Extract ->
The solution to last week’s cliffhanger is a now-pregnant Anita from the Christmas special, who opens a door and pulls the Doctor into the Time Hotel. Time on Earth keeps resetting to let the Rani stretch reality thinner, so the Doctor returns to May 23 to start snapping his allies out of Conrad’s straight, suburban wish. He gives Belinda a reality check by simply changing into a kilt, but the full return of everyone’s memories hinges upon Anita’s open doors. Once Kate is back, she activates biochips implanted in UNIT employees, including Ruby, Mel, and Shirley (who zooms back fast enough to leave Back to the Future-style flame trails). Rose Noble also reappears. I get that she became invisible as commentary on Conrad’s worldview, but I wish she’d stuck around as a message that trans people exist regardless of whether people like Conrad believe it. The Doctor and Belinda introduce UNIT to Poppy, and explain her resemblance to Poppy from “Space Babies” by saying that she was born from a combination of his and Belinda’s memories and wishes.

The Rani teleports over to share some exposition (and also to declare that Mel thinks of her every night. Happy Pride?). Apparently, she took a “biological sidestep” to survive the Time Lord genocide, then used a Time Ring to travel. “Find a stupid, blonde Earth girl, and there you are,” she tells the Doctor. Her plan is to use Omega, dead or alive, as a gene bank to resurrect the Time Lords and construct a new Gallifrey. We already know that she views Omega —  who discovered time travel and has been nicknamed the “original sin” of Time Lords — as a means to an end. No one will be her lord and master.

Data listing ->
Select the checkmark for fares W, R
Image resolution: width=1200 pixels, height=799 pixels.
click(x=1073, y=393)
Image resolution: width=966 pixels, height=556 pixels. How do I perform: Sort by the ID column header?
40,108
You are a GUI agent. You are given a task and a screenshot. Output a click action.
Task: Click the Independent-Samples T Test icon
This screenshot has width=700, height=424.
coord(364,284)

...

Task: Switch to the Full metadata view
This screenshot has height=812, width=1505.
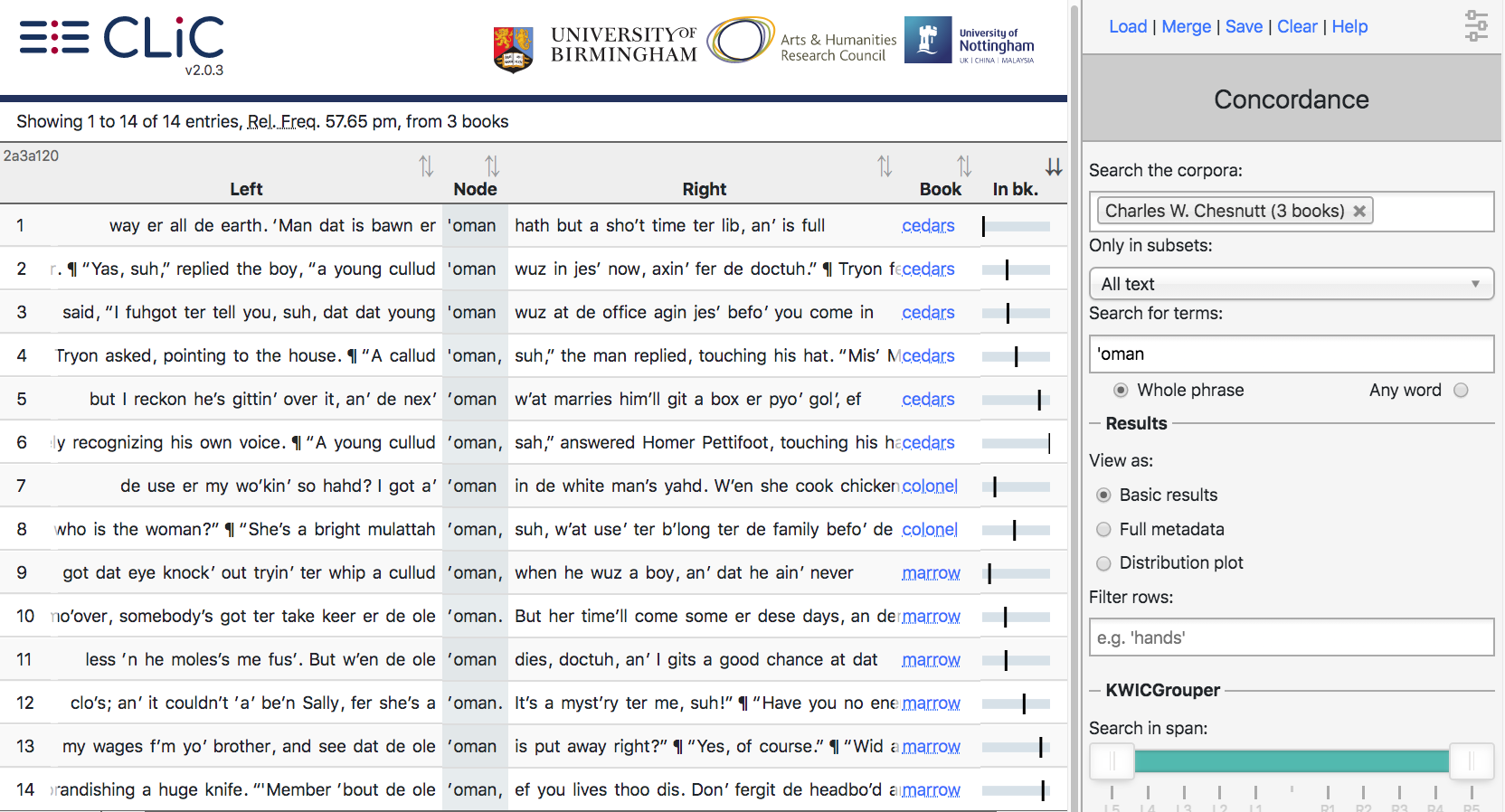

* * *

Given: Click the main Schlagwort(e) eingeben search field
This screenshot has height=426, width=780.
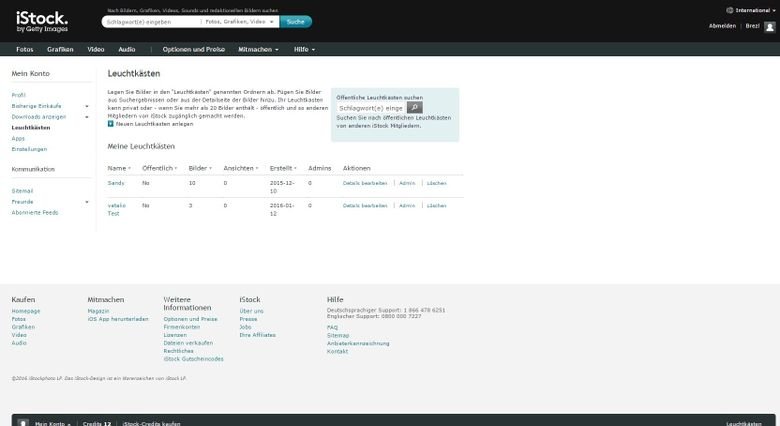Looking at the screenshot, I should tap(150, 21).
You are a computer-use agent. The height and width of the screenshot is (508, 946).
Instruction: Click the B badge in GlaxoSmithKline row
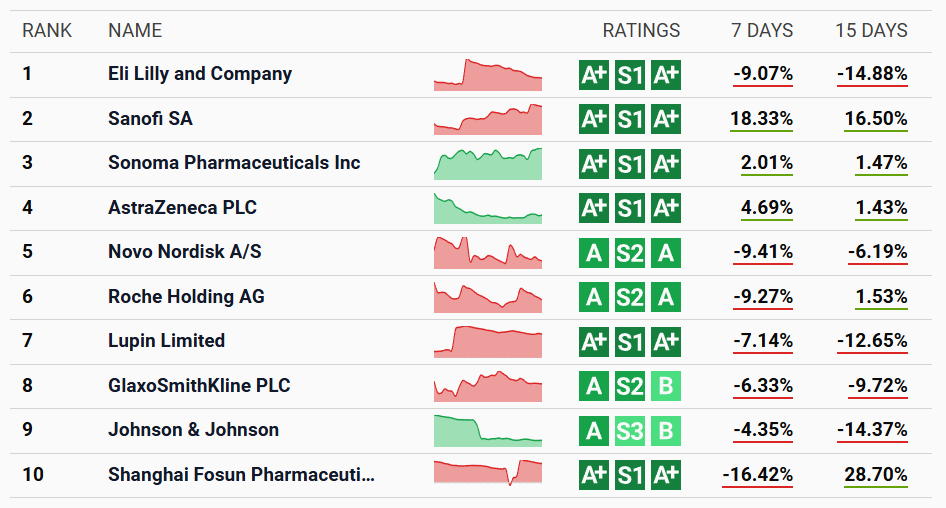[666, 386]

Problem set ->
- 1) In the episode recap, how would you say "No one will be her lord and master." in Spanish?
- 2) Can you carry the episode recap on from its last sentence?

Results for the exercise ->
- 1) Nadie será su señor y amo.

- 2)
Now, it’s time for a major update to Time Lord lore that is delivered so matter-of-factly that it feels like we were supposed to already know this. The Rani and the Doctor say that the genetic explosion caused by the Spy Master sterilized all surviving Time Lords, rendering them incapable of having children. The Rani prompts groans from the room by arguing that Poppy doesn’t count because she’s “contaminated” with inferior human DNA. She’s never felt more like the Rani than in the moment where she starts calling humans cattle. It’s unclear what will happen to Poppy if the wish world ends, but the Doctor maintains that his and Belinda’s daughter is real. So what if she was born out of hopes and dreams? All children are.

After the Doctor refuses to join the Rani, they aim their sonics at each other, and she returns to the Bone Palace to set the Underverse’s Bone Beasts on UNIT. I may have underestimated how much of a tech genius Susan Triad is because, at the Doctor’s request, she’s managed to build a Zero Room that exists outside of reality in … what, 20 minutes? (Mind you, she’s technically less than a year old.) The plan is for Poppy to wait out the battle and hopefully continue to exist afterward. Belinda decides to accompany her daughter, accepting the possibility that if things go wrong, the two of them will be suspended inside forever. I do think it would be wrong to send a child inside alone, and I understand that becoming a parent is a priority-shifting life event. But it’s still sad that Belinda is now sidelined from the action, when I already wish she was given more to do this season.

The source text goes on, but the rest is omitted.